**Written instruction 1:**
In the travel account of Kinnaur and Spiti, list the life events whose household rituals Buddhist lamas conduct in Kinnaur.
**Written instruction 2:**
Proceed with the travel account of Kinnaur and Spiti, picking up after its final sentence.

**Text extract:**
________________
In the summer of 1993, Carol and I traveled in the Kinnaur and Spiti districts of the north Indian State of Himachal Pradesh. Among the most isolated regions of northern India, it was opened to foreigners only the year before, but the bureaucratic hassles involved in obtaining permission to enter this world were so formidable that few travelers managed it, and of those who did most received permission to stay for only a week; others were required to take a police escort with them. Luckily, we were granted a two-month unrestricted permit from a small district headquarters simply because we had struck a friendly note with the officials in that office. Such is the way things work in India. read more

Because the two districts border on Tibet, that is, China, they have been declared “sensitive” since the 1962 Indo-Chinese war. Geographically, access is easier from Tibet than it is from India, and the culture of this region reflects that. Indians often refer to it and its inhabitants as “Chini,” that is, as China or Chinese, and consider it virtually a foreign land.

The district of Kinnaur is largely Hindu, but being far from the centers of and little influenced by mainstream Hinduism, it has retained its archaic character: oracles go into trance and the gods of the villages speak through them. The society is, or was until recently, polyandrous. There are no brahmins, and Buddhist lamas conduct the major Hindu household rituals, those concerned with birth, marriage and death, a practice unheard of elsewhere. Spiti though, is Tibetan Buddhist, but the dominant sects practice magic and archaic rituals and do not recognize the Dalai Lama as their head.

Chitkul, Sangla Valley, Kinnaur –
We came here from Sikkim, in the southeastern Himalaya, a thousand miles or so away. Sub-tropical, lush and damp with orchids on every tree and leeches under every step and on your shoes at every pause, Sikkim is an incredibly steep-sided, folded land lying in the shadow of Kanchenjunga, the world’s third highest mountain. The mountain was shy with us, obscuring herself in clouds and mist, except on our last day there. Then she deigned to show herself to us, closer and higher and more massive than we would ever have believed possible. How could anything so gigantic, so overwhelming and so near have remained invisible for so long?

The mountains here in Kinnaur are not coy – they stand forth most of the day in rugged implacability – black and white – rocks and glaciers.
________________
**Dataset content:**
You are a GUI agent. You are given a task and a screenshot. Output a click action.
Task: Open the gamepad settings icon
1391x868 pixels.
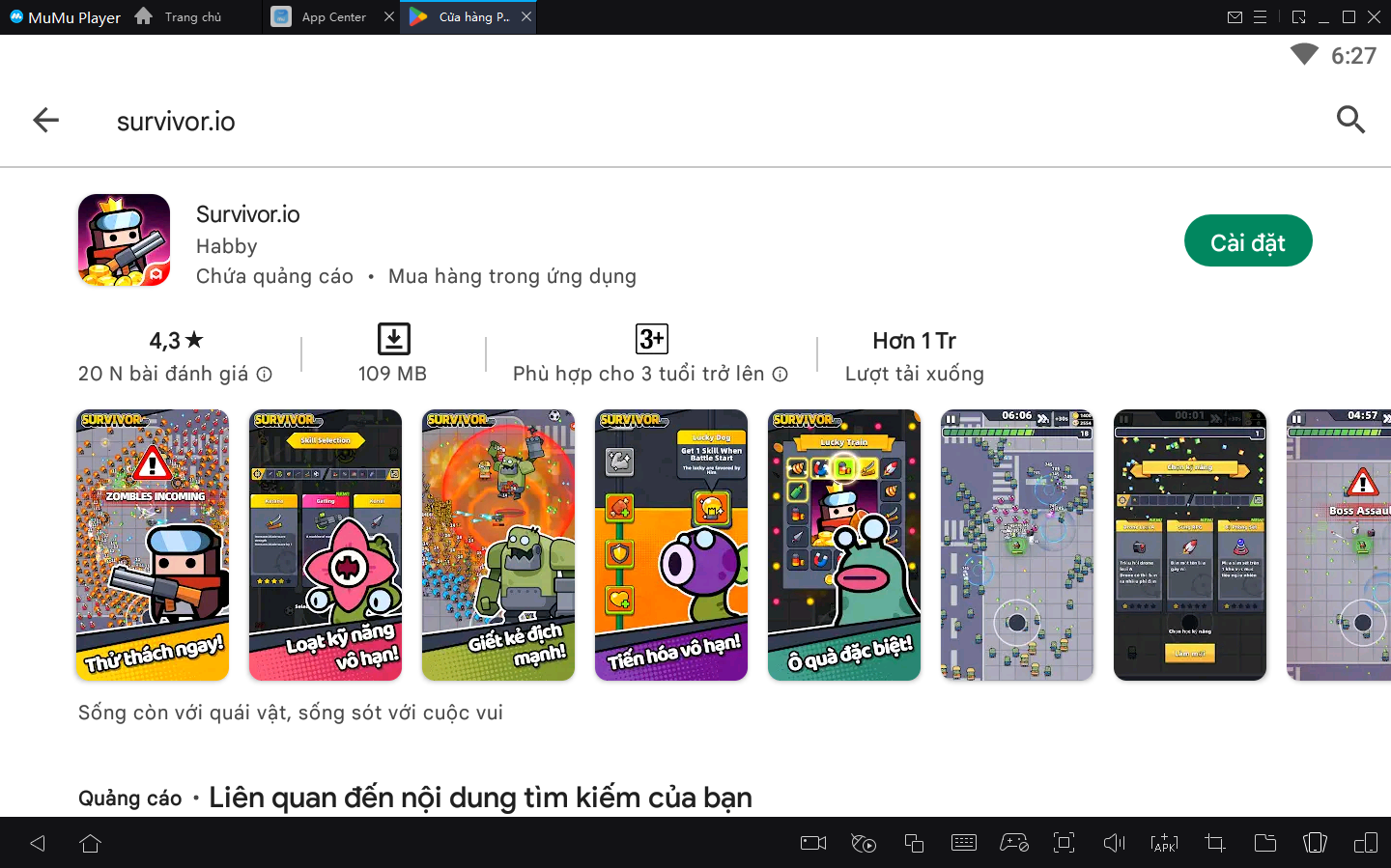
________________
**Written answer 1:**
Birth, marriage, death

**Written answer 2:**
We’re in the last village of the valley. Beyond this, the valley narrows and becomes sheer-sided, messy with strewn boulders. There is a paramilitary check post two miles up the valley, and one can go no further as we are quite close to the Tibetan border. This village is 12,000 feet high, and it is only an hour’s walk up to the tree line. The land around wears the bright green coat of just beginning-to-sprout peas, the mainstay of the village’s economy – out of season green peas are sent to Delhi (two days away by truck) where they fetch a premium price. This is a rich but still very traditional village of about four hundred and fifty people.

The locals dress in home-spun and -woven woolen garments: the men in Nehru-style jackets and tight-legged, baggy-assed slacks; and the women in wool saris with long maroon sashes wrapped around their waists, the neatly pleated, woven borders of the sari hanging over their backsides like Victorian bustles. Both sexes wear identical caps – odd, pillbox-like hats with a strip of green or maroon velvet in front, very Chinese looking.

Their two-storied houses are built of alternating wood and stone courses: the lower story sheltering animals, the family living above. The sloping roofs are curved and soaring and covered with large, thick slate-slab shingles.

We are staying in the guesthouse of the pradhan (headman or mayor) of the village – or perhaps it is his brother’s house. It may even be that the pradhan and his brother share the same wife (brothers married one woman and shared conjugal rights with her, though the eldest was nominally head of the house). This practice is fast dying out as modernity pours into even this remote corner of the world – but the pradhan and his brother are at least in their fifties, so it is quite plausible that they followed the old ways. Carpenters and masons are busy from dawn to dusk in the front yard below us building an extension to this house. All the wood comes from the forest just across the river; all the planks and beams are being cut by two men at either end of a long saw; others are shaping them with hand-held adzes, and planing them to final smoothness.

In fact, the scene from our veranda reminds me of a Brueghel painting of a Flemish village scene: people in the fields in the middle distance weeding, harvesting and preparing the earth for the next crop; in the foreground are the carpenters and masons; kibitzers are standing here and there in small groups; a wounded ass is being treated by the local vet; a group of horses quarrel among themselves over vegetable scraps as their handlers try to load them with supplies to take to the paramilitary camps up the valley; a stone-cutter is hammering and chiseling, trying to fracture a boulder embedded in the yard to remove it and level the ground.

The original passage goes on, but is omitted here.